[Data listing — start]

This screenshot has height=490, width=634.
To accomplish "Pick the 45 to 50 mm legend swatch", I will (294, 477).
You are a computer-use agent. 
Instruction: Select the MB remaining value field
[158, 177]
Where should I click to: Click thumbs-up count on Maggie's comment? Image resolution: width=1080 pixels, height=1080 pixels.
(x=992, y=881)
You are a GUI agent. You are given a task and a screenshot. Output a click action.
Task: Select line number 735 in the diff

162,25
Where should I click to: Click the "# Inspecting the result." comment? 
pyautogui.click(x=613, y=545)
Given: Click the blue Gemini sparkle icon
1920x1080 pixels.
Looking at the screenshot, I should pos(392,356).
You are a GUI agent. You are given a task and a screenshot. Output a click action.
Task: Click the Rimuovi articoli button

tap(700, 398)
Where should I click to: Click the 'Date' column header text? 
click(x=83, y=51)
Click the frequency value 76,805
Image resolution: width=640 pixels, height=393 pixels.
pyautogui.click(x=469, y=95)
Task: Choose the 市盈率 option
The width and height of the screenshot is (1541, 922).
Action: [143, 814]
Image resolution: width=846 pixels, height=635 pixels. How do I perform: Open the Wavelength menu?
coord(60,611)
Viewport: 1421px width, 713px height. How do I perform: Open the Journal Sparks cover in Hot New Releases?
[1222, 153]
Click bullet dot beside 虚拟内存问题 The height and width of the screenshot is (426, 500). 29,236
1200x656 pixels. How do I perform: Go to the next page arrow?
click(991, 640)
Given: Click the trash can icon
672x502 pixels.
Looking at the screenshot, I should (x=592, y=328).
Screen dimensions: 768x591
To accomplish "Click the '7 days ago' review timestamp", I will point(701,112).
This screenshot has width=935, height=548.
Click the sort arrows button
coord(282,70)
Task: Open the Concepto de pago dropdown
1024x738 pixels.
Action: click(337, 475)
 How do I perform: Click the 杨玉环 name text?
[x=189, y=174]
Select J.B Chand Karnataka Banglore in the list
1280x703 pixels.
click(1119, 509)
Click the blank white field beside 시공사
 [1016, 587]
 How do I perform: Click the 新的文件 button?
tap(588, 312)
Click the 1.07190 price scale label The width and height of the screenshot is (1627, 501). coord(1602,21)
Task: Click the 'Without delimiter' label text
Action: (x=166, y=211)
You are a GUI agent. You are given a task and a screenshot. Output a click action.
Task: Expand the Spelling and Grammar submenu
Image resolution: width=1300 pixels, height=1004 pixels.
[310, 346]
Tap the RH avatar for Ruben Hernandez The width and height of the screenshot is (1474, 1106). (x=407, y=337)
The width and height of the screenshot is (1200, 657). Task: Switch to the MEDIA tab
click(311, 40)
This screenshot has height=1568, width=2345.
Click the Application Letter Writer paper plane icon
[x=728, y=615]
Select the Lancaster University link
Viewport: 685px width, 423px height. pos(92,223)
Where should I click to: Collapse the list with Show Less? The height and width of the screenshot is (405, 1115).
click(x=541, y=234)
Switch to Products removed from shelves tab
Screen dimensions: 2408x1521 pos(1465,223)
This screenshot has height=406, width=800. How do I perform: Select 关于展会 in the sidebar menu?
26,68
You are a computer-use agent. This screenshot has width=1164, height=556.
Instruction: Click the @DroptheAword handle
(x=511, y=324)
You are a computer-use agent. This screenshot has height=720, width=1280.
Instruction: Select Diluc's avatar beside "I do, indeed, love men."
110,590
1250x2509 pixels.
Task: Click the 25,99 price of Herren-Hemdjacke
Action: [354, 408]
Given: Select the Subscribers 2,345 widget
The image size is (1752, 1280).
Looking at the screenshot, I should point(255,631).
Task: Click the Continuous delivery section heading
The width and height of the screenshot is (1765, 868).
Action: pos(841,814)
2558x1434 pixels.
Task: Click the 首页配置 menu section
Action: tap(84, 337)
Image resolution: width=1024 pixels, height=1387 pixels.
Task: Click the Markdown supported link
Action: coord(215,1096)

[Data listing — finish]

Assignment
Print every line of the listing shown above, exactly.

Solved problem
This screenshot has height=490, width=634.
To accomplish "Pick the 45 to 50 mm legend swatch", I will (294, 477).
You are a computer-use agent. 
Instruction: Select the MB remaining value field
[158, 177]
Where should I click to: Click thumbs-up count on Maggie's comment? Image resolution: width=1080 pixels, height=1080 pixels.
(x=992, y=881)
You are a GUI agent. You are given a task and a screenshot. Output a click action.
Task: Select line number 735 in the diff

162,25
Where should I click to: Click the "# Inspecting the result." comment? 
pyautogui.click(x=613, y=545)
Given: Click the blue Gemini sparkle icon
1920x1080 pixels.
Looking at the screenshot, I should pos(392,356).
You are a GUI agent. You are given a task and a screenshot. Output a click action.
Task: Click the Rimuovi articoli button

tap(700, 398)
Where should I click to: Click the 'Date' column header text? 
click(x=83, y=51)
Click the frequency value 76,805
Image resolution: width=640 pixels, height=393 pixels.
pyautogui.click(x=469, y=95)
Task: Choose the 市盈率 option
The width and height of the screenshot is (1541, 922).
Action: [143, 814]
Image resolution: width=846 pixels, height=635 pixels. How do I perform: Open the Wavelength menu?
coord(60,611)
Viewport: 1421px width, 713px height. How do I perform: Open the Journal Sparks cover in Hot New Releases?
[1222, 153]
Click bullet dot beside 虚拟内存问题 The height and width of the screenshot is (426, 500). 29,236
1200x656 pixels. How do I perform: Go to the next page arrow?
click(991, 640)
Given: Click the trash can icon
672x502 pixels.
Looking at the screenshot, I should (x=592, y=328).
Screen dimensions: 768x591
To accomplish "Click the '7 days ago' review timestamp", I will point(701,112).
This screenshot has width=935, height=548.
Click the sort arrows button
coord(282,70)
Task: Open the Concepto de pago dropdown
1024x738 pixels.
Action: click(337, 475)
 How do I perform: Click the 杨玉环 name text?
[x=189, y=174]
Select J.B Chand Karnataka Banglore in the list
1280x703 pixels.
click(1119, 509)
Click the blank white field beside 시공사
 [1016, 587]
 How do I perform: Click the 新的文件 button?
tap(588, 312)
Click the 1.07190 price scale label The width and height of the screenshot is (1627, 501). coord(1602,21)
Task: Click the 'Without delimiter' label text
Action: (x=166, y=211)
You are a GUI agent. You are given a task and a screenshot. Output a click action.
Task: Expand the Spelling and Grammar submenu
Image resolution: width=1300 pixels, height=1004 pixels.
[310, 346]
Tap the RH avatar for Ruben Hernandez The width and height of the screenshot is (1474, 1106). (x=407, y=337)
The width and height of the screenshot is (1200, 657). Task: Switch to the MEDIA tab
click(311, 40)
This screenshot has height=1568, width=2345.
Click the Application Letter Writer paper plane icon
[x=728, y=615]
Select the Lancaster University link
Viewport: 685px width, 423px height. pos(92,223)
Where should I click to: Collapse the list with Show Less? The height and width of the screenshot is (405, 1115).
click(x=541, y=234)
Switch to Products removed from shelves tab
Screen dimensions: 2408x1521 pos(1465,223)
This screenshot has height=406, width=800. How do I perform: Select 关于展会 in the sidebar menu?
26,68
You are a computer-use agent. This screenshot has width=1164, height=556.
Instruction: Click the @DroptheAword handle
(x=511, y=324)
You are a computer-use agent. This screenshot has height=720, width=1280.
Instruction: Select Diluc's avatar beside "I do, indeed, love men."
110,590
1250x2509 pixels.
Task: Click the 25,99 price of Herren-Hemdjacke
Action: [354, 408]
Given: Select the Subscribers 2,345 widget
The image size is (1752, 1280).
Looking at the screenshot, I should point(255,631).
Task: Click the Continuous delivery section heading
The width and height of the screenshot is (1765, 868).
Action: pos(841,814)
2558x1434 pixels.
Task: Click the 首页配置 menu section
Action: tap(84, 337)
Image resolution: width=1024 pixels, height=1387 pixels.
Task: Click the Markdown supported link
Action: coord(215,1096)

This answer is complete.